Everything is poison;
there is not a thing that is not poison and it only depends on the dosage
which separates safe from toxic! The founder of toxicology was a Spanish
physician, named Orifila who showed the effects of poison on organs and their
associated tissue damage. Toxicology, the study of adverse effects of
chemical, physical or biological agents on living organisms and the ecosystem,
is the “science of poisons”. It also includes the prevention and treating of
such adverse effects. This science is an ever-evolving medical science and our
understanding of it is also very minimal. Knowledge of these adverse effects
of toxic agents in the body is progressing with medical knowledge.
The environment is filled
with poisons, toxins, medications, nutrients and pollutants which affect the
health of individuals, families, pets, and communities. In people, they can
cause damage resulting in asthma, cancer, reproductive failures, acute death
or chronic degenerative diseases.
Xenobiotics, the condition of
foreign substances taken
into the body, produce toxic effects, but can also be beneficial as in the
case of pharmaceuticals.
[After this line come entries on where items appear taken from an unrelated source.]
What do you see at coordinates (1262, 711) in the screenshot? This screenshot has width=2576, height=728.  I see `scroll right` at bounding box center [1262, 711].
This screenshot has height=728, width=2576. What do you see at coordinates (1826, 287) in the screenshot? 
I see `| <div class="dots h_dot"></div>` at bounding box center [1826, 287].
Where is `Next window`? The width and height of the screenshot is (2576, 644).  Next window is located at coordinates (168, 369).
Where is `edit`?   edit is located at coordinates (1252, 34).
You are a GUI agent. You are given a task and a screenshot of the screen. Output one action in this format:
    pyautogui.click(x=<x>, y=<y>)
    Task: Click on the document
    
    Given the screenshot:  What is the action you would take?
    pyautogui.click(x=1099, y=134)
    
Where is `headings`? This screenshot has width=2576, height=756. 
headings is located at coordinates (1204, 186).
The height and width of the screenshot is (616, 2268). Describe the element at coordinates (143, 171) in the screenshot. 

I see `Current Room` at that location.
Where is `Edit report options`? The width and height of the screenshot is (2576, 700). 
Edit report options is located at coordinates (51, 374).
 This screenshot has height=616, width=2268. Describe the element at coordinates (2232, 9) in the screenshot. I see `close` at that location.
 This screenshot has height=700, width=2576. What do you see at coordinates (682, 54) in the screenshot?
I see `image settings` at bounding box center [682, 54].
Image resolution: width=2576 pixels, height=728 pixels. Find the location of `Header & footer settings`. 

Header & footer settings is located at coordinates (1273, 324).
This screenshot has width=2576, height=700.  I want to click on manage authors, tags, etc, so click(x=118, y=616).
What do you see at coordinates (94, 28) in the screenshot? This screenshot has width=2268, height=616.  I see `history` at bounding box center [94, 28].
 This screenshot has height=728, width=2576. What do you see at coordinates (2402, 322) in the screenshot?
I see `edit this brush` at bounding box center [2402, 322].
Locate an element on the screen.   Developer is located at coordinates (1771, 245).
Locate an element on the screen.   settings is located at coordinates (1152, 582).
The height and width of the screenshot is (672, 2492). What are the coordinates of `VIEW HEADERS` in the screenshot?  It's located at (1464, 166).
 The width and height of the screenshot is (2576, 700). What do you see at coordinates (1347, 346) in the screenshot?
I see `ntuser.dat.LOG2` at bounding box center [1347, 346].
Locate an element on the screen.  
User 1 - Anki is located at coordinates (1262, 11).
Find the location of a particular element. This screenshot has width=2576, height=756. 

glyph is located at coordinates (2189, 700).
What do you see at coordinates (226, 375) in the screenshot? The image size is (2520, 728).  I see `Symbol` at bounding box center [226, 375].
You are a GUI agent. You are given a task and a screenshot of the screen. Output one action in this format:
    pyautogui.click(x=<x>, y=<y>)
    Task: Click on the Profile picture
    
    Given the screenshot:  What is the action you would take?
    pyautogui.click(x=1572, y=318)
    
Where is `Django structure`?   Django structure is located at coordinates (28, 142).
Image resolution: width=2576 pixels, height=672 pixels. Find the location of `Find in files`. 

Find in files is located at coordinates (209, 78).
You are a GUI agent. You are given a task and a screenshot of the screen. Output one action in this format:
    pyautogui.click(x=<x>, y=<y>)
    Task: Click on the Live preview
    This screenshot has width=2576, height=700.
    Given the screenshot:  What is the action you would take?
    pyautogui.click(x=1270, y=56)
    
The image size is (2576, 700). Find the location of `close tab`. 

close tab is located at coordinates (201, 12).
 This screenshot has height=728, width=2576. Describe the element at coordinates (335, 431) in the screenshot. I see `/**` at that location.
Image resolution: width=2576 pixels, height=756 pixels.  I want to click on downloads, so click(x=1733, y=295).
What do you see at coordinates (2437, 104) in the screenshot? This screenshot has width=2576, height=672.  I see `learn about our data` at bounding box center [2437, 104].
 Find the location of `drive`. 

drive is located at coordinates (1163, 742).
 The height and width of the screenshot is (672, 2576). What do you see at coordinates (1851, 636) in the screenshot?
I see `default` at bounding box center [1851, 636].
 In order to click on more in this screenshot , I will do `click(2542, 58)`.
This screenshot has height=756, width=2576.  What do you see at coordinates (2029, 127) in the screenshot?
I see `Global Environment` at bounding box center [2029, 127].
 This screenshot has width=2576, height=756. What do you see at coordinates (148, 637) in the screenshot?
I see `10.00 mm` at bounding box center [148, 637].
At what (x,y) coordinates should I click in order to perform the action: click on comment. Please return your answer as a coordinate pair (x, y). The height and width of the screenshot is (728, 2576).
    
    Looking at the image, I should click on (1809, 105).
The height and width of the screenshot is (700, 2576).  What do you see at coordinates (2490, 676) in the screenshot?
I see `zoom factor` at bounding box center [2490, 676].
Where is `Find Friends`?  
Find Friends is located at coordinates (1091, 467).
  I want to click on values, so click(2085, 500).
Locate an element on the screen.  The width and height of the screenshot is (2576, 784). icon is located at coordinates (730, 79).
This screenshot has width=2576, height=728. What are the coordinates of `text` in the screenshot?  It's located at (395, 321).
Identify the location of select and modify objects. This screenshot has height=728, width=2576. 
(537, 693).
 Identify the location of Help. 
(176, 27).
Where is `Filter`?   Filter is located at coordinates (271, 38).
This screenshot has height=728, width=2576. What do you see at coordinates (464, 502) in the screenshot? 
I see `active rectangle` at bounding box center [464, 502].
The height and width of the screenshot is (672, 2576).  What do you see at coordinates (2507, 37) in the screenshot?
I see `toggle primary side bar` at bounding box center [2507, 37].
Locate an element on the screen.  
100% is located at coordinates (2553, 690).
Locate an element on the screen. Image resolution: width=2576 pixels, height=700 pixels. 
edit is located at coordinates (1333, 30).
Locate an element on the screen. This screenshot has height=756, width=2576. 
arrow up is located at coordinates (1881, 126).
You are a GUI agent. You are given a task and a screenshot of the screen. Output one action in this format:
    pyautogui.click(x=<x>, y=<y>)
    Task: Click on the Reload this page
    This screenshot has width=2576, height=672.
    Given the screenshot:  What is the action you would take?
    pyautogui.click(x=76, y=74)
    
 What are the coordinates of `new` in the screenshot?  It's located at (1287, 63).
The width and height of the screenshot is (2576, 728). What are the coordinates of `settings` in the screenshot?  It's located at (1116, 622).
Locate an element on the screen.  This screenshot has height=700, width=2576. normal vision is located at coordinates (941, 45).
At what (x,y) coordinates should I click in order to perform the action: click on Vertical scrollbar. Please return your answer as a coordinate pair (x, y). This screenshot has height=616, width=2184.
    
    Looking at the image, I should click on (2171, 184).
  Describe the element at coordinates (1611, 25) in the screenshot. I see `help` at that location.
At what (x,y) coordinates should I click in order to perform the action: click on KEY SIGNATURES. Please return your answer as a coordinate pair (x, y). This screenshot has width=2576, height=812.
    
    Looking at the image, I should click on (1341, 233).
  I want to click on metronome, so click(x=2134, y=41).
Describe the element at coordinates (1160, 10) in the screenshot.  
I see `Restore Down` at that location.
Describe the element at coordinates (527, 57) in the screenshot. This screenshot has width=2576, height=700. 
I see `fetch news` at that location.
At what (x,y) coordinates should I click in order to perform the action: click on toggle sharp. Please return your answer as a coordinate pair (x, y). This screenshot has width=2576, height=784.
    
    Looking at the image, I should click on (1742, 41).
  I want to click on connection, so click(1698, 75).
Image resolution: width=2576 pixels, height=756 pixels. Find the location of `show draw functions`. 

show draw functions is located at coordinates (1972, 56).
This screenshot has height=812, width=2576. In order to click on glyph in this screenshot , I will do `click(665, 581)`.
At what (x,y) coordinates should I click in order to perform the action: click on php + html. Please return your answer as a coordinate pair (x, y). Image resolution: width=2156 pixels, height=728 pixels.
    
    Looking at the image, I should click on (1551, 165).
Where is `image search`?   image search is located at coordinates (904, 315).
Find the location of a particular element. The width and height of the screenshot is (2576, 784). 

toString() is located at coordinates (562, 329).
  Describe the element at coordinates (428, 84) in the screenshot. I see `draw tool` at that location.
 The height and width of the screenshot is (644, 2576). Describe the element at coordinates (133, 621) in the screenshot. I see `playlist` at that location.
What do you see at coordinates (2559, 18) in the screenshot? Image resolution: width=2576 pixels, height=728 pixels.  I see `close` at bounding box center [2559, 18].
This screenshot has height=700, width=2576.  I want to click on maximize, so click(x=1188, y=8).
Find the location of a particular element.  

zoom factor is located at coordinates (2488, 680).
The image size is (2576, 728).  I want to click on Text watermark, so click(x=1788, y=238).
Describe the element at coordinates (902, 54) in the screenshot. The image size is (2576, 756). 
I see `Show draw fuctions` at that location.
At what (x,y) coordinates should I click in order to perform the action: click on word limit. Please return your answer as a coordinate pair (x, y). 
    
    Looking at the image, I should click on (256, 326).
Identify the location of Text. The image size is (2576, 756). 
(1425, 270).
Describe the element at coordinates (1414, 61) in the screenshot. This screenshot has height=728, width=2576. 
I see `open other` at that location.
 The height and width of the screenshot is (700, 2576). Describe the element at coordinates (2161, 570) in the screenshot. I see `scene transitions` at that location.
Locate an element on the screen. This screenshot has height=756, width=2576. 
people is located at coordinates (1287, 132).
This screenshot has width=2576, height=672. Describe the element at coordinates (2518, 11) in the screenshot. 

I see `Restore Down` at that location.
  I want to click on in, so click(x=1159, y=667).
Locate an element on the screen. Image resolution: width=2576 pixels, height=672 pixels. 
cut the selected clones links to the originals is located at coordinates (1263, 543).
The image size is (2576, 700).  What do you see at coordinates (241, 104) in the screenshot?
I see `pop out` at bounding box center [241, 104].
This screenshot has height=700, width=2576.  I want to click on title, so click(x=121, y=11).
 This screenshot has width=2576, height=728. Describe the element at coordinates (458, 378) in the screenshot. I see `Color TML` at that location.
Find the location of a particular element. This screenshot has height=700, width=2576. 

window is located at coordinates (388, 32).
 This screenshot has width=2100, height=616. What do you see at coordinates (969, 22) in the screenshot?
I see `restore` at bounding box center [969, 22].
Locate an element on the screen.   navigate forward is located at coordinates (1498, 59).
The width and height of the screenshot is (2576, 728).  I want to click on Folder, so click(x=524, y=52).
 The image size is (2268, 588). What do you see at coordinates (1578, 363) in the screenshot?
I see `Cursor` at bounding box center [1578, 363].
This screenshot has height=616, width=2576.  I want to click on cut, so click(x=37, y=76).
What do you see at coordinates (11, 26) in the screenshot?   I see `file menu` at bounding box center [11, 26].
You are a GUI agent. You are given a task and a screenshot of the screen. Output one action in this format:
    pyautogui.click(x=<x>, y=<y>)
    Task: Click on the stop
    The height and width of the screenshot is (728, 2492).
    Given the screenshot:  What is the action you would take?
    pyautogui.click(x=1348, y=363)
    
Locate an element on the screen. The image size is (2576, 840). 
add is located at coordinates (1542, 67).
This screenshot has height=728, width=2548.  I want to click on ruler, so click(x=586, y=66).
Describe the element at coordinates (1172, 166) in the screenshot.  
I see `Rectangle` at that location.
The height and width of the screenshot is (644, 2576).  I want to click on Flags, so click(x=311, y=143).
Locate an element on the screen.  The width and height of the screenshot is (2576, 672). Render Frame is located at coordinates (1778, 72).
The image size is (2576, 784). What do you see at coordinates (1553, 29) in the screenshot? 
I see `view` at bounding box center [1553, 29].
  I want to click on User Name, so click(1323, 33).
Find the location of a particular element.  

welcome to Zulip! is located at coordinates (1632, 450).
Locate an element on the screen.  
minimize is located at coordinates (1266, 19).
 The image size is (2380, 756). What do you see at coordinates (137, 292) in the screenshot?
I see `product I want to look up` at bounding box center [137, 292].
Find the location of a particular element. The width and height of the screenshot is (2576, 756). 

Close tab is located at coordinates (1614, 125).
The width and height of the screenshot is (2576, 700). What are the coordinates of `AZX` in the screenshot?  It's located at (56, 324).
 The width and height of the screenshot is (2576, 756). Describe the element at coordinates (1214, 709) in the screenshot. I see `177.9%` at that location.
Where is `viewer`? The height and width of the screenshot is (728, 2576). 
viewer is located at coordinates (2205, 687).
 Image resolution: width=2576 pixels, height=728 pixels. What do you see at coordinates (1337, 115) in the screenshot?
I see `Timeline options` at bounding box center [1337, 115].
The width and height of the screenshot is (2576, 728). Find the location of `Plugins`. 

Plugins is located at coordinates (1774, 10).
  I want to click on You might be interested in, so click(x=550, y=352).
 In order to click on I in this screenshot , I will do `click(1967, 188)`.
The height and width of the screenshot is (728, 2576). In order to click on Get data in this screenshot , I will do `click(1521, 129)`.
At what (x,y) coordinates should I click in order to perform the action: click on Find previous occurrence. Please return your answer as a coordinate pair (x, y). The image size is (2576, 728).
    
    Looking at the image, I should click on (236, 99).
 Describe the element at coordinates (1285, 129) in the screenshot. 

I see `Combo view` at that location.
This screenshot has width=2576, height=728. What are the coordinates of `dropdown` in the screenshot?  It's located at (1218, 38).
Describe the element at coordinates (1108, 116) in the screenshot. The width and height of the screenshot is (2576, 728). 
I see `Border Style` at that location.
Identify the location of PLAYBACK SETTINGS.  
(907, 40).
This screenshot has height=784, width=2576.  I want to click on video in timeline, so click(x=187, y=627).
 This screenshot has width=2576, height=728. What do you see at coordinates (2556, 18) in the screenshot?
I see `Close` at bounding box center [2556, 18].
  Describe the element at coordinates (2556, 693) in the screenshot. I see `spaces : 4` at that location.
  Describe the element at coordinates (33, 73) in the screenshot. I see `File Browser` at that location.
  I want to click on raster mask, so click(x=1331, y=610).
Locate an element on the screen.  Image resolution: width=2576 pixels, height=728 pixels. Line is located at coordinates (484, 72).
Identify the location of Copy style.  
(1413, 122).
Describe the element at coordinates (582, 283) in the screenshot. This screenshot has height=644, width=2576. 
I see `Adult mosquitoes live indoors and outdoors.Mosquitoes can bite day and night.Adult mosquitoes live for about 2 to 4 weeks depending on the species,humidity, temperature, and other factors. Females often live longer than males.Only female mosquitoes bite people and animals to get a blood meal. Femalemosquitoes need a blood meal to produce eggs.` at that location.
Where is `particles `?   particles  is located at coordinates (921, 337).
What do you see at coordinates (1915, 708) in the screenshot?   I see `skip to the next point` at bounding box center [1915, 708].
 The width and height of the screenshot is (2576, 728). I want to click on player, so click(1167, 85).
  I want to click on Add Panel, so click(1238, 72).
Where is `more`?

In some cases, high doses of certain toxins in the
body can lead to death, but in other cases, smaller doses may be harmless or
even beneficial. This is a major concept in toxicology, the dose-response
relationship. Scientists who study and determine the effects of toxicology are
called toxicologists.
Toxicology becomes selective in conditions where antibiotics are virtually
nontoxic to humans but are selectively toxic to microorganisms. Insecticide is
lethal for insects but is relatively nontoxic to animals. Age can be an
important factor in the effects of toxins on the body.
Toxicology and
pharmacology are interlinked but toxicology specializes in the analysis of the
harmful effects of drugs and other chemicals on biological systems.
Toxicologists have been called upon to study, and provide information about
the potentially toxic effects of other chemicals to which we are exposed
either deliberately or inadvertently. Areas of future toxicology programs
include neurotoxicology; immunotoxicology; osteotoxicology; carcinogenesis;
and molecular, pulmonary, reproductive and developmental toxicology.